Cairn Energy Plc, which is selling 40% out its 62.4% stake in its Indian unit to London-listed, India-focused mining group Vedanta Resources, was eagerly awaiting the formal letter so that it can quickly conclude the transaction.
Sources said the letter was immediately faxed to Edinburgh, where the board of Cairn India, whose chairman is Bill Gammell (the head of Cairn Energy), was meeting to approve earnings for the first quarter ended June 30.
Cairn Energy wants the approval letter to be taken up by the Cairn India board at today's meeting itself, they said.
The CCEA had on June 30 given its approval to Cairn Energy for selling its Indian unit to Vedanta subject to the new owner agreeing to share royalty and pay oil cess on mainstay Rajasthan oilfields.
Sources said since the approval involved conditional access, the oil ministry sent the letter informing of the decision to the law ministry for vetting.
Law minister Salman Khurshid on Monday approved the draft and on Tuesday, the oil ministry sent the letter to Cairn India, which is the company that applied for permission for change of control in its 10 properties, including the crown-jewel Rajasthan oilfields.
Government's nod to the transaction is subject to Cairn or its successor agreeing to treat royalty payments on Rajasthan oilfields as recoverable from oil sales.
Also, Cairn India will have to withdraw the arbitration it has initiated disputing its liability to pay Rs 2,500 per tonne oil cess on its 70% share in the fields.
Besides, the approval will be subject to ONGC, which has a stake in all the three oil and gas producing properties and five out of seven exploration assets of Cairn India, waiving its pre-emption rights, which CCEA termed as the partner's no-objection certificate (NOC).
The deal would also need the security clearance, they said.
Last August, London-listed miner Vedanta proposed buying 51-60% of oil and gas explorer Cairn India for up to $9.6 billion in cash, but the deal has been delayed due to lack of government and regulatory approvals.
Approval has been delayed over royalty payments that ONGC makes on behalf of Cairn India in Rajasthan oilfields.
ONGC owns a 30% stake in Cairn India's Rajasthan oil field but pays the entire royalty on production under the government's previous policy of giving discounts to attract investors.
ONGC had, much before the Cairn-Vedanta deal was announced, cited contractual provisions to demand that the royalty to be recovered as a cost from revenue.
The state-owned firm maintained that as a partner it has preemption, or right of first refusal, and the deal should not proceed without its concurrence, Reddy said.
Both Cairn and Vedanta disputed royalty being made cost recoverable as it would dent Cairn India profits.

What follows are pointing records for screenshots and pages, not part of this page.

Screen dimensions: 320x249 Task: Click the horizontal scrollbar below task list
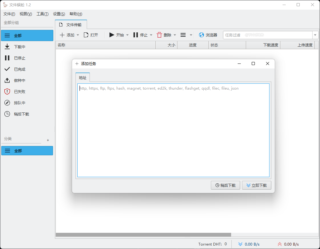pyautogui.click(x=143, y=235)
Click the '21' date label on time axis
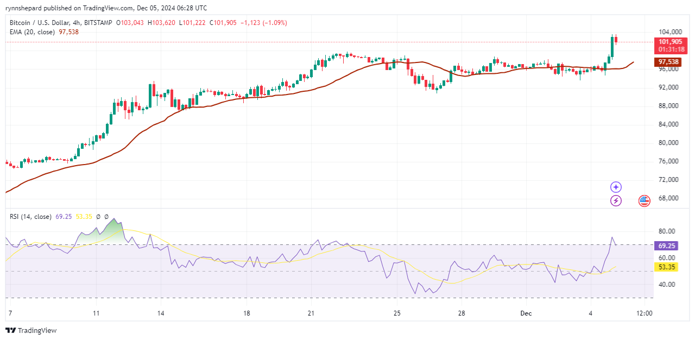This screenshot has height=340, width=695. 311,313
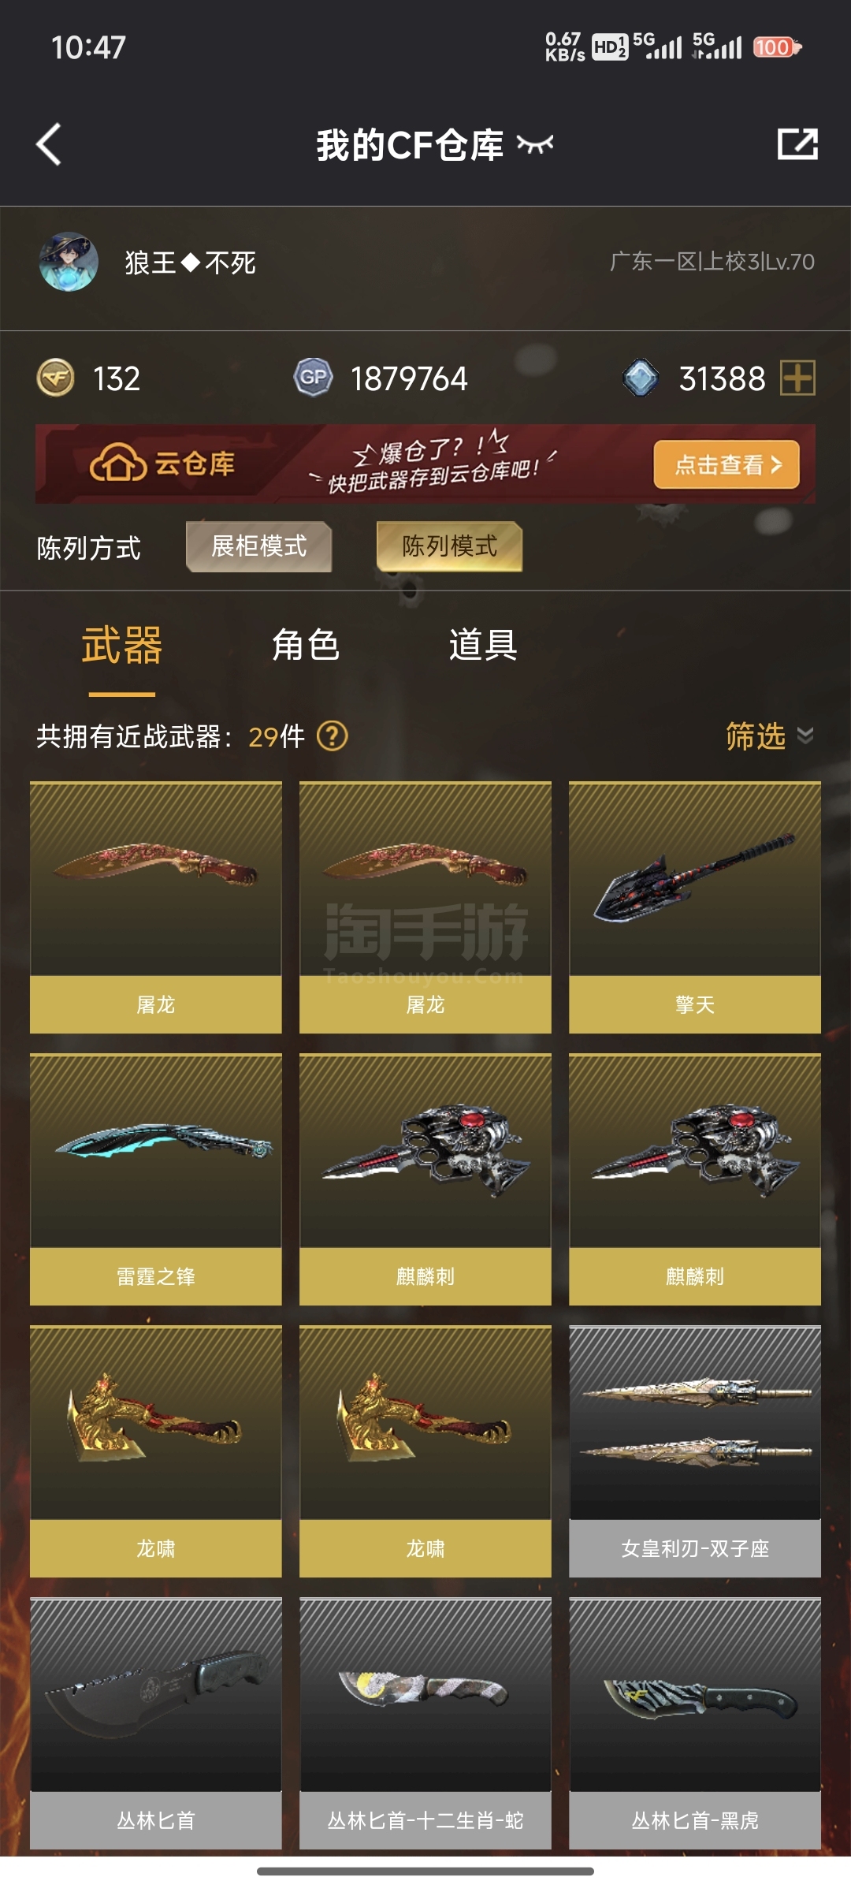
Task: Open the share icon at top right
Action: coord(797,144)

They also opposed the need for partner consent for the transaction.
A Group of Ministers headed by finance minister Pranab Mukherjee, which was asked by CCEA to vet the deal, held that ONGC's views were correct and recommended to the Cabinet that the deal be approved if Cairn or its successor agreeing to adding royalty to the project cost and recovered from oil sales besides agreeing to pay its share of Rs 2,500 per tonne oil cess.
Sensing the mood, Cairn last month lowered the price it is demanding from Vedanta to make up for reduced profitability on acceptance of the preconditions. It removed a non-compete provision and related non-compete fee of Rs 50 per share.
Vedanta's total payment at the reduced price of Rs 355 per share for a 40% stake in Cairn India will now be $6.02 billion instead of $6.84 billion previously.